» **TASK DETAILS**
Reproduce the first line of the entries that follow and each later line, word for word, ending with the one containing "You are a computer-use agent. Screen dimensions: 1224x579".

++++ RECORDS PROVIDED ++++

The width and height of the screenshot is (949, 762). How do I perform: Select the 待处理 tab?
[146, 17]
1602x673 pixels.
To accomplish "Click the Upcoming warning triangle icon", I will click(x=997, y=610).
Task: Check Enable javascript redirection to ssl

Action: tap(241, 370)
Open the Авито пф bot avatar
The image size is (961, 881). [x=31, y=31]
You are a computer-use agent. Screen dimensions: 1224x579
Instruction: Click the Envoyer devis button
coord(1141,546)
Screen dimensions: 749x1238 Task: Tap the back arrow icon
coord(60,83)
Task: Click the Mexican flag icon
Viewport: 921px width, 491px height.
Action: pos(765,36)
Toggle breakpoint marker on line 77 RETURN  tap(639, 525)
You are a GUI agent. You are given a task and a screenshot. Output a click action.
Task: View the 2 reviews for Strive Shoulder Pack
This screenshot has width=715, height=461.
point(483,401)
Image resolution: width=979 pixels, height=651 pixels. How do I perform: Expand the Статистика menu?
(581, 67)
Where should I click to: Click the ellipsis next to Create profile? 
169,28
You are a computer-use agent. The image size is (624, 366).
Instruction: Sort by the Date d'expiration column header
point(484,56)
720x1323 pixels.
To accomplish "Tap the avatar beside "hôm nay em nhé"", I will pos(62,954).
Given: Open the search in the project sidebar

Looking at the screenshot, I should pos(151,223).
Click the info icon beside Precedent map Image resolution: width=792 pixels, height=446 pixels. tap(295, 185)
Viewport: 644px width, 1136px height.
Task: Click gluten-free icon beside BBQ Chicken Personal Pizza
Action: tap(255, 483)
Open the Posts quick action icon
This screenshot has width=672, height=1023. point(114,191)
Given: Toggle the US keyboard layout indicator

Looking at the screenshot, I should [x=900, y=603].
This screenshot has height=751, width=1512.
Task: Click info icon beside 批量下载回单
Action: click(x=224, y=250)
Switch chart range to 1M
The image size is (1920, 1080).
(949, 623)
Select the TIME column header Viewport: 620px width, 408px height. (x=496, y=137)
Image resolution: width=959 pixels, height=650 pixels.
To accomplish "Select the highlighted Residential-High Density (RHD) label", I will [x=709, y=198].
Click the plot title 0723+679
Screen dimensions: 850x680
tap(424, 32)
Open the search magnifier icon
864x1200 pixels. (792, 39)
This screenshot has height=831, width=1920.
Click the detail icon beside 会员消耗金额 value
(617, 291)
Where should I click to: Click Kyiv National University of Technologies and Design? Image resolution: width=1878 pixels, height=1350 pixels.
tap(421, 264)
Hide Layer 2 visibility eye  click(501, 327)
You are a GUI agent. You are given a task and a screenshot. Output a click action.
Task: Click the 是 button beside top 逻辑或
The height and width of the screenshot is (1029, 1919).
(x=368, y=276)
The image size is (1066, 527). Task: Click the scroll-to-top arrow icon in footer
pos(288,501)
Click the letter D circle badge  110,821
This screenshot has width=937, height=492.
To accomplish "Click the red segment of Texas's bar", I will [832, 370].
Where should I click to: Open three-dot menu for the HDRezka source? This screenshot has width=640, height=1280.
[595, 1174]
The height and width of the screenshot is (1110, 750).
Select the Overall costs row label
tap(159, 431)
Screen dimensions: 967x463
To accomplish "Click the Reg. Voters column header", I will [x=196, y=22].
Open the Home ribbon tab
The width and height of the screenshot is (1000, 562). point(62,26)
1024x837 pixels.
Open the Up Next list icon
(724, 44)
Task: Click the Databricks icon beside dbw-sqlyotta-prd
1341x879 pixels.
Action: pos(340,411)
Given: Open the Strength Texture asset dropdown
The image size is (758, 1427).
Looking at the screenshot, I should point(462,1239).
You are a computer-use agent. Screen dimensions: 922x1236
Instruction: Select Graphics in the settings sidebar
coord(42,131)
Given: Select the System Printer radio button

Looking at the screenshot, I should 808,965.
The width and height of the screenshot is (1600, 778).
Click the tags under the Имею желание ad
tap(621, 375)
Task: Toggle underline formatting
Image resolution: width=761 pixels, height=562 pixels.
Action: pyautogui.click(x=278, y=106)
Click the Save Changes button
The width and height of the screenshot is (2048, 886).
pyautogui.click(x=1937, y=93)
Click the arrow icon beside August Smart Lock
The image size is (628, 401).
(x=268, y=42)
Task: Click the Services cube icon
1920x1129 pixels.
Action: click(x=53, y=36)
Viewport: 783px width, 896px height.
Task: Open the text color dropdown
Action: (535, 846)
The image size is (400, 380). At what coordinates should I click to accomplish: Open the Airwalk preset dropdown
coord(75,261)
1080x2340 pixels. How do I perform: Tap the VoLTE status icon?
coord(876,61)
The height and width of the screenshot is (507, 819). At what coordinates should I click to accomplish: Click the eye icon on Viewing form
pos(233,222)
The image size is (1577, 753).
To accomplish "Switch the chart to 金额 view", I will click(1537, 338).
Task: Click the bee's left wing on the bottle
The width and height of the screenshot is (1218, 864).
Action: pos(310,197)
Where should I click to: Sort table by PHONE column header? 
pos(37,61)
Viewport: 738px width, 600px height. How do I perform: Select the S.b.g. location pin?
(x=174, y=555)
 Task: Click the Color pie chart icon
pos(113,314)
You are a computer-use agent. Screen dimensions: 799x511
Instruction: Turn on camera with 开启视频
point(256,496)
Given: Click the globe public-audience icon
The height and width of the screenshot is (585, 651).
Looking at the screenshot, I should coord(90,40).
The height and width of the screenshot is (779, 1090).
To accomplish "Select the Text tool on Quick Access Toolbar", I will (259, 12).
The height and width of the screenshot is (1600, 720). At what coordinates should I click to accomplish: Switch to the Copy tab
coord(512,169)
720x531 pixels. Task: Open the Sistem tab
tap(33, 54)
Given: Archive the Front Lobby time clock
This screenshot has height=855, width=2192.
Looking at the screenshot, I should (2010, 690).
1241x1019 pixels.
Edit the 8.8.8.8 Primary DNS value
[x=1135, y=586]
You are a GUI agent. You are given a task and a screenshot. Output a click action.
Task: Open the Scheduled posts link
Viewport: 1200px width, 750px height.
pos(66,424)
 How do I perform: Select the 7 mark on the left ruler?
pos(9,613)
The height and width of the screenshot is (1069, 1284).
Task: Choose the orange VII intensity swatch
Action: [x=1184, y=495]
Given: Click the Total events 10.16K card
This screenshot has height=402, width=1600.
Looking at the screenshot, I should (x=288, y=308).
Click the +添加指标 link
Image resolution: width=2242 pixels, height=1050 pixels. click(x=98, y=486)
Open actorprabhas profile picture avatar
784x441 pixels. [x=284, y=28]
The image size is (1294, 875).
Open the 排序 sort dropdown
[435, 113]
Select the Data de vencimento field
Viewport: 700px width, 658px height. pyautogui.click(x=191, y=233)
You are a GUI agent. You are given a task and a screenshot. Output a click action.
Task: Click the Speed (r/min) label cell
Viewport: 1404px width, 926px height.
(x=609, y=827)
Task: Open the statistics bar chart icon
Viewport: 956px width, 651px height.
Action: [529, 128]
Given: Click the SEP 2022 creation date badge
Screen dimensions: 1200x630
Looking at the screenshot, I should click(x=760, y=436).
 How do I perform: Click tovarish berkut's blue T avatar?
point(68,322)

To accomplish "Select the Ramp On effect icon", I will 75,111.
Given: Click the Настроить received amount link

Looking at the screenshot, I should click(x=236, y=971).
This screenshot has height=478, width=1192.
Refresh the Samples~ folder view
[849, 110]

++++

» **TASK SOLUTION**
The width and height of the screenshot is (949, 762). How do I perform: Select the 待处理 tab?
[146, 17]
1602x673 pixels.
To accomplish "Click the Upcoming warning triangle icon", I will click(x=997, y=610).
Task: Check Enable javascript redirection to ssl

Action: tap(241, 370)
Open the Авито пф bot avatar
The image size is (961, 881). [x=31, y=31]
You are a computer-use agent. Screen dimensions: 1224x579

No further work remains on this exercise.